[Opening Input data section]
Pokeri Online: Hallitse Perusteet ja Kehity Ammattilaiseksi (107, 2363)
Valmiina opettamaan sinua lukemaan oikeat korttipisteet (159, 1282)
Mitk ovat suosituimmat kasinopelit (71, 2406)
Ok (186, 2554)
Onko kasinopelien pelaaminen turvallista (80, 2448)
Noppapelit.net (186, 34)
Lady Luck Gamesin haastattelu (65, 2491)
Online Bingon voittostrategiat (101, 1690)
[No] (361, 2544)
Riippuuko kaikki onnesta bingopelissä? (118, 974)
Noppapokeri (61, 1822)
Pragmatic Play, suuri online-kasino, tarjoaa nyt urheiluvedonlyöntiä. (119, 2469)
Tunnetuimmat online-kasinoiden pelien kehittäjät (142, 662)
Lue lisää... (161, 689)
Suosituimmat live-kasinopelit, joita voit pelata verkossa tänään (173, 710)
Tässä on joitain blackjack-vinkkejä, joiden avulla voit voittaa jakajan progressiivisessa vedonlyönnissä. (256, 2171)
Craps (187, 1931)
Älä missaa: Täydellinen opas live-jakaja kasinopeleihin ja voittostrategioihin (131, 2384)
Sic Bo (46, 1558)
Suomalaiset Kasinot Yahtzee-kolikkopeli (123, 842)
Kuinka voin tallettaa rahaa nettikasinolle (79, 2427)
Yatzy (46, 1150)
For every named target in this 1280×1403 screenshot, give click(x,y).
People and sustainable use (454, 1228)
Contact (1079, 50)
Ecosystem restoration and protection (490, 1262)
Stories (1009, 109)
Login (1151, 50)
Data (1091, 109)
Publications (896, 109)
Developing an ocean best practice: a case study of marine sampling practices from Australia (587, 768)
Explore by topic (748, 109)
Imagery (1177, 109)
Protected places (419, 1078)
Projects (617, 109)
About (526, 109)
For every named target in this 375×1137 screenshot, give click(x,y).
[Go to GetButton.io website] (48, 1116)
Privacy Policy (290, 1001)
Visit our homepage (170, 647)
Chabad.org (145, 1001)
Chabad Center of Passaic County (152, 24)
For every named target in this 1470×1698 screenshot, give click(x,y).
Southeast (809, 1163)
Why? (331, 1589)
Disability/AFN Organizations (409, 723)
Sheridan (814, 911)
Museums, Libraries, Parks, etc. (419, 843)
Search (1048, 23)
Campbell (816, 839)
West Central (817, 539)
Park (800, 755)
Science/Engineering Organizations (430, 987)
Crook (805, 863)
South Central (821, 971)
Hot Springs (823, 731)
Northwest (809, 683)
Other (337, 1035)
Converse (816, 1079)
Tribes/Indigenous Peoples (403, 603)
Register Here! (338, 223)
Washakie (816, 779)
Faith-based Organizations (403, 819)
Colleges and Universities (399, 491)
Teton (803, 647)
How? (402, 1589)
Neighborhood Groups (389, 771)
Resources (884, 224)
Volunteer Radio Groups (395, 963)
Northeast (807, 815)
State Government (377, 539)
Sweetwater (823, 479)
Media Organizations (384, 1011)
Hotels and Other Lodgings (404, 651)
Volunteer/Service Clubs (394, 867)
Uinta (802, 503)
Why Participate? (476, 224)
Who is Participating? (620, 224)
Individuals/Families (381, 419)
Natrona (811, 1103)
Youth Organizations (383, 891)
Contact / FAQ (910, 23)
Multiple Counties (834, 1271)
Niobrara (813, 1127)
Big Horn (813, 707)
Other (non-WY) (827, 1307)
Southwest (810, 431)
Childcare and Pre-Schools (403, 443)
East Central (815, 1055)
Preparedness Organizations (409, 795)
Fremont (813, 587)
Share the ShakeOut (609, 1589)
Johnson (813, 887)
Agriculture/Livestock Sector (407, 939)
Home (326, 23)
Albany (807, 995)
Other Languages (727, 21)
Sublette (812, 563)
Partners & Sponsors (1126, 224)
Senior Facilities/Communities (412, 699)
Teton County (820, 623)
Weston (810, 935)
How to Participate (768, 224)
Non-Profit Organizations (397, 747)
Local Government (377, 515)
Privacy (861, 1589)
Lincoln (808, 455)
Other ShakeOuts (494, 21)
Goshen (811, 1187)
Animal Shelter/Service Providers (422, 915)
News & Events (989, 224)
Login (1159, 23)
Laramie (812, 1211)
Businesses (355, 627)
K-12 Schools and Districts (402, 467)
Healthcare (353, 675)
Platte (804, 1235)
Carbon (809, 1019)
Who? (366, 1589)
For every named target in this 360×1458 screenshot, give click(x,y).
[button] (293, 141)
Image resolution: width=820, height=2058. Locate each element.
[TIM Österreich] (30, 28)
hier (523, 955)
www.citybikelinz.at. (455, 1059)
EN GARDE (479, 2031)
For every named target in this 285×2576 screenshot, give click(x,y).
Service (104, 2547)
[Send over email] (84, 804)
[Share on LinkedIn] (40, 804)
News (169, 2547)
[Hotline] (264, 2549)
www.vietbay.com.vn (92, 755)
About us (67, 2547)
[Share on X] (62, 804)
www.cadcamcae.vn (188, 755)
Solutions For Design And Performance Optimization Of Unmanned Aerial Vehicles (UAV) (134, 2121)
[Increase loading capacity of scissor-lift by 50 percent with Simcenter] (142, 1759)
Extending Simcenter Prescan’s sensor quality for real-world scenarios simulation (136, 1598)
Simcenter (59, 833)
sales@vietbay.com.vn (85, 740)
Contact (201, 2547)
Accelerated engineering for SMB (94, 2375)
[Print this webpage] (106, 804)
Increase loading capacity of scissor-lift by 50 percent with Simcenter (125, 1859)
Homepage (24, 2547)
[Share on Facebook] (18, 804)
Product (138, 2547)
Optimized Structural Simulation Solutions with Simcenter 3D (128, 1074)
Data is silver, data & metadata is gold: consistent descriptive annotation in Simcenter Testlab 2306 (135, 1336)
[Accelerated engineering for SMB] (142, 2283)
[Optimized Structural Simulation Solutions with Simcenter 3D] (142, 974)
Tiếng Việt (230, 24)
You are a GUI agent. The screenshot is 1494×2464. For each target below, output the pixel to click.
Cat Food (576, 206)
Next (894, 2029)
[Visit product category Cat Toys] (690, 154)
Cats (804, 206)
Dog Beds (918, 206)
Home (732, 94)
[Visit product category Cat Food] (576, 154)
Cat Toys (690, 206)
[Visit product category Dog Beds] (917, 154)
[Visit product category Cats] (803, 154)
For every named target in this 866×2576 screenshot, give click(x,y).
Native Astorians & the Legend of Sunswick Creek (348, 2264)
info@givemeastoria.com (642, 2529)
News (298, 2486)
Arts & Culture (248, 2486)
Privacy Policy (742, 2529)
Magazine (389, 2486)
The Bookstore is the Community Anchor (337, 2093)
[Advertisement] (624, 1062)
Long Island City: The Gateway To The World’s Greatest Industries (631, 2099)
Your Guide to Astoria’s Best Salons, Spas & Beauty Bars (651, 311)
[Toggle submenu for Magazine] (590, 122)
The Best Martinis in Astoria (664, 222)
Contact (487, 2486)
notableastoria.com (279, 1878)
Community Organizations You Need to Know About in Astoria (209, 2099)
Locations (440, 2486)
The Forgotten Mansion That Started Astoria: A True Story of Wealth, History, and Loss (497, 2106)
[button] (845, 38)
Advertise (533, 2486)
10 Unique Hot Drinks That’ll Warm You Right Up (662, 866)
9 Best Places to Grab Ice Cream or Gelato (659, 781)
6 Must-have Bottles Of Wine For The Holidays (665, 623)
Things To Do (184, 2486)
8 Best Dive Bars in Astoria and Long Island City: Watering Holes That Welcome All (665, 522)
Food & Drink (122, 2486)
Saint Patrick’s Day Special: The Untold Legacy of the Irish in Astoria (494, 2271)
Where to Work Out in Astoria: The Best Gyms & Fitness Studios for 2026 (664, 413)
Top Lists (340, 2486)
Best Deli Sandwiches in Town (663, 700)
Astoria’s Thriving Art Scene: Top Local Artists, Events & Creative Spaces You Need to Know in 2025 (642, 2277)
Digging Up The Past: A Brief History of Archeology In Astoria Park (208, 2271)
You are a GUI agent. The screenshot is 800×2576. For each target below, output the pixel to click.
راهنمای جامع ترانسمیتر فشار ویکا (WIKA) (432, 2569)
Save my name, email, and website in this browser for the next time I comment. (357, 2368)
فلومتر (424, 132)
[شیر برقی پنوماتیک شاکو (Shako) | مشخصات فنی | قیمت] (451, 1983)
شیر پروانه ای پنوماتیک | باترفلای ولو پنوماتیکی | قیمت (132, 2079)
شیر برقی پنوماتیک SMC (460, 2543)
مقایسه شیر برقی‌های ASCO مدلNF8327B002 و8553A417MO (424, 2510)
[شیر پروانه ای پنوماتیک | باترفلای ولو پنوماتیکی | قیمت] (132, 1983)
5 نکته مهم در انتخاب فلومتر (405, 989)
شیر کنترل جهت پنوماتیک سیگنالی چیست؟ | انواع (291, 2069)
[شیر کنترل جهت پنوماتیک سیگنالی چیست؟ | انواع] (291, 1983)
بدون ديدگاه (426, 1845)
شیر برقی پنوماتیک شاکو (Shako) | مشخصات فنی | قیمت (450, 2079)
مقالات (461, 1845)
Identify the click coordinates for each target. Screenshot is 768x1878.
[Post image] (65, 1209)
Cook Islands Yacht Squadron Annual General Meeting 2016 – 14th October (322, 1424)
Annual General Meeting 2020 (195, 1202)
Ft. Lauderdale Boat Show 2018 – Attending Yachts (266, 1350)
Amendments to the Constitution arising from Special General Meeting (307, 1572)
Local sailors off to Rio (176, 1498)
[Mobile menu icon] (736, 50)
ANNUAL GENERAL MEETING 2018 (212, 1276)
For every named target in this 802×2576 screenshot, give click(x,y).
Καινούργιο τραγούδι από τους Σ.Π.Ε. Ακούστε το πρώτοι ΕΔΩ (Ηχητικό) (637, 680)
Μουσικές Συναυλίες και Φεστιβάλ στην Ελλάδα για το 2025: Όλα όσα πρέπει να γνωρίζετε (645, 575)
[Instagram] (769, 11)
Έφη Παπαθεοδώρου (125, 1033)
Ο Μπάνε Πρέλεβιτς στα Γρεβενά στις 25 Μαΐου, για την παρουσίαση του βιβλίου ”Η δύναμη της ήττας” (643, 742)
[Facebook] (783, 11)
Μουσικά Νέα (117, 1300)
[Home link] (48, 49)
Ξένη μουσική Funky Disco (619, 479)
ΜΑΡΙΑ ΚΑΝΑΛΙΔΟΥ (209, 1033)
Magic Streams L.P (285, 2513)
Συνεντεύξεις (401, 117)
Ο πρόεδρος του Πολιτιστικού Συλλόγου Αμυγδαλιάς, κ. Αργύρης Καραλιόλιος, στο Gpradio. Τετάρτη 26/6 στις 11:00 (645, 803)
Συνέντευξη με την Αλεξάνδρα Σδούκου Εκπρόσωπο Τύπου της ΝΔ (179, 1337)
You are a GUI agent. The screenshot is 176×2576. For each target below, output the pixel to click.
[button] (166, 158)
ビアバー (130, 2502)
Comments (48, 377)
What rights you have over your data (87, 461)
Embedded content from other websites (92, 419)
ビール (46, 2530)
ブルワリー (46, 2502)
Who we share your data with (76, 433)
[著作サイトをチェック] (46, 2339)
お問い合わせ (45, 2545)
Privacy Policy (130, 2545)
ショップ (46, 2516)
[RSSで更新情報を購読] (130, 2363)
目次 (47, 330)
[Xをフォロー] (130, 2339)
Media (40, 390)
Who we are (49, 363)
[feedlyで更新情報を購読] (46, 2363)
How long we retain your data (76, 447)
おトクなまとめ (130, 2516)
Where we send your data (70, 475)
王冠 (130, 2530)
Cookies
[Closing Input data section]
• Work to complete: Of the entries above, repeat exactly the lines from the line with "Lue lisää... (161, 689)" through the line with "Campbell (816, 839)", both of them included.

• Output of the task:
Lue lisää... (161, 689)
Suosituimmat live-kasinopelit, joita voit pelata verkossa tänään (173, 710)
Tässä on joitain blackjack-vinkkejä, joiden avulla voit voittaa jakajan progressiivisessa vedonlyönnissä. (256, 2171)
Craps (187, 1931)
Älä missaa: Täydellinen opas live-jakaja kasinopeleihin ja voittostrategioihin (131, 2384)
Sic Bo (46, 1558)
Suomalaiset Kasinot Yahtzee-kolikkopeli (123, 842)
Kuinka voin tallettaa rahaa nettikasinolle (79, 2427)
Yatzy (46, 1150)
For every named target in this 1280×1403 screenshot, give click(x,y).
People and sustainable use (454, 1228)
Contact (1079, 50)
Ecosystem restoration and protection (490, 1262)
Stories (1009, 109)
Login (1151, 50)
Data (1091, 109)
Publications (896, 109)
Developing an ocean best practice: a case study of marine sampling practices from Australia (587, 768)
Explore by topic (748, 109)
Imagery (1177, 109)
Protected places (419, 1078)
Projects (617, 109)
About (526, 109)
For every named target in this 375×1137 screenshot, give click(x,y).
[Go to GetButton.io website] (48, 1116)
Privacy Policy (290, 1001)
Visit our homepage (170, 647)
Chabad.org (145, 1001)
Chabad Center of Passaic County (152, 24)
For every named target in this 1470×1698 screenshot, give click(x,y).
Southeast (809, 1163)
Why? (331, 1589)
Disability/AFN Organizations (409, 723)
Sheridan (814, 911)
Museums, Libraries, Parks, etc. (419, 843)
Search (1048, 23)
Campbell (816, 839)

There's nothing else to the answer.